------ EXERCISE PASSAGE ------
Ok_Witness179@reddit
Yeah... This, but in the south with thunderstorms lol. I walked out of the flight school to watch a storm, and found the chief out there with a radio. It's already raining on the far end of the runway, and his student is on final. Apparently it was the students first solo...
Got a new job shortly after. Few days before I started, a plane with 3 or 4 CFIs crashed on the end of the runway. Decided to take off directly into a thunderstorm. All survived, but based on the condition of the plane, they probably have back problems lol.
crimedog58@reddit
I’d rather fly into KATL at rush hour than Jack Edwards on a sunny Saturday.
ronerychiver@reddit
100%. In military flying, you don’t know if someone out there’s trying to kill you, but you probably have good intel about how and where they’re gonna try to do it.
Instructing, especially as a new instructor, the person trying to kill you is sitting right next to you and you know they’re going to but don’t know how or when. As you get more experience, you become much more predictive of when and how but that doesn’t mean that your ass doesn’t jump into your throat from time to time.
DrScienceSpaceCat@reddit
I remember when I was 19 and a student we had gotten the go ahead to land, another student misheard and thought they were clear so as we were descending another plane descends as it flies over us, it felt like it was 20 feet away.
My instructor never reported it and at the time I was too timid to say anything myself, pretty sure he was trying to protect one of his coworkers jobs.
------ RECORDED DATA ------
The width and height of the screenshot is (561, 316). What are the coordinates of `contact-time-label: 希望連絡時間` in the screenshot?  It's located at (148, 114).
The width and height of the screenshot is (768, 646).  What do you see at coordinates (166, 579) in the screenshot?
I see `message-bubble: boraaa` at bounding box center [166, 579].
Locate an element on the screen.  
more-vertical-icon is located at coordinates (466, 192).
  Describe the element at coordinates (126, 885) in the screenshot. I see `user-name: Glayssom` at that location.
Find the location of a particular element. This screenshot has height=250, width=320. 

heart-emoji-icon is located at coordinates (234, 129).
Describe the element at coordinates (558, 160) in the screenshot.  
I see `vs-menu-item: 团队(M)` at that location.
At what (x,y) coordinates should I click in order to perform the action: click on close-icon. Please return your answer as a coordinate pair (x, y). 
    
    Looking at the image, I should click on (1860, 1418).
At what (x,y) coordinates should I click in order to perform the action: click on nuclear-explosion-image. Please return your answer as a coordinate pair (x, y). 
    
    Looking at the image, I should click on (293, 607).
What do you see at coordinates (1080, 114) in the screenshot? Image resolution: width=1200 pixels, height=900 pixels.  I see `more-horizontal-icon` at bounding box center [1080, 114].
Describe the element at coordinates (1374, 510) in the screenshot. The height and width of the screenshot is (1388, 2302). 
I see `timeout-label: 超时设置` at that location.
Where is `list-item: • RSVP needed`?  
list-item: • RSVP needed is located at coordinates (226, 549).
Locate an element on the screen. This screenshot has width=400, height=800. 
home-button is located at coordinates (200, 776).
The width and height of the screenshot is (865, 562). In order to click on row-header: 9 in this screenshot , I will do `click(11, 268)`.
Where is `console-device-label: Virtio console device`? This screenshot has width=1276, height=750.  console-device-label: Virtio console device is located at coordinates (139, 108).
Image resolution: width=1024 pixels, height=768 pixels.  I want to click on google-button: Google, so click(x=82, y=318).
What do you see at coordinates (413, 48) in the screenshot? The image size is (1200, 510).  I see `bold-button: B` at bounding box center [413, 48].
------
▶ **TASKS FOR THIS EXERCISE**:
1 - Check these statements against the flight training thread, answering yes or no for each and quoting the deciding words of the thread: (a) the chief was outside with a radio while his student was on final; (b) some of the CFIs in the runway crash died; (c) the instructor reported the near miss.
2 - Name every account that posted a comment in the flight training thread.
3 - Resume the flight training thread after its final comment.

▶ **RESPONSES TO THE EXERCISE**:
1 -
(a) Yes: "found the chief out there with a radio. It's already raining on the far end of the runway, and his student is on final."
(b) No: "All survived"
(c) No: "My instructor never reported it"

2 -
Ok_Witness179@reddit
crimedog58@reddit
ronerychiver@reddit
DrScienceSpaceCat@reddit

3 -
blizzue@reddit
Usually it’s other people trying to kill you. When you’re an instructor the person trying to kill you is sitting next to you.
bustervich@reddit
I was on final with a flight student running the landing checklist when we got flown over by a random R-44 about 100 feet above us. I didn’t see it until it was almost on top of us, I have no idea if the R-44 saw us and my student never saw it.
I’ve had plenty of oh shit moments flying in the military but some random dude flying GA right next to an airfield with no radios or ADSB is one of the things that keeps me up at night.
Wasatcher@reddit
I think my scariest so far is when I was with a student on downwind about to turn base. Some old dude made a call he was entering a left base, I look out the right window and it's filled up by a Skylane pointed at us.
Apparently a lot of the older folks were taught to enter the pattern on a base instead of a 45 back in the day. That was his first radio call too.
LikenSlayer@reddit
Military pilot & I Confirm!!!
Nothing worse than civilian air patrol flying around with no ADSB while new students doing Solo XC
angryshark@reddit
Early in my PPL training, we were in the pattern following another student who suddenly decided to do a 360. In no time flat, we were head on and had to dive away. We left the area and came back when everyone had gone.
West-Organization450@reddit
Super Hornet pilot? I’m guessing you haven’t learned to flare for landing yet! Just kidding…my grandpa flew off carriers too. I couldn’t resist!
redditburner_5000@reddit
I believe it. All but one of my almost-midairs were in controlled airspace where we were all talking to ATC.
rFlyingTower@reddit
This is a copy of the original post body for posterity:
I had a chat yesterday after landing with my Flight instructor and I asked him what was the most “scary moment” of his career since he used to fly the F/A18 Super Hornet in a carrier as well and surprisingly he told me that most of his “scary” moments happened actually during flight lessons with his students because some other people in the airfield don’t communicate or look properly out of the windows while flying VFR and end up cutting each others flight patterns that can lead to dangerous collision.
He then told me that he felt way more safe while doing dog fights trainings against other fighter jets like F-22’s lol, I was pretty impressed to hear this.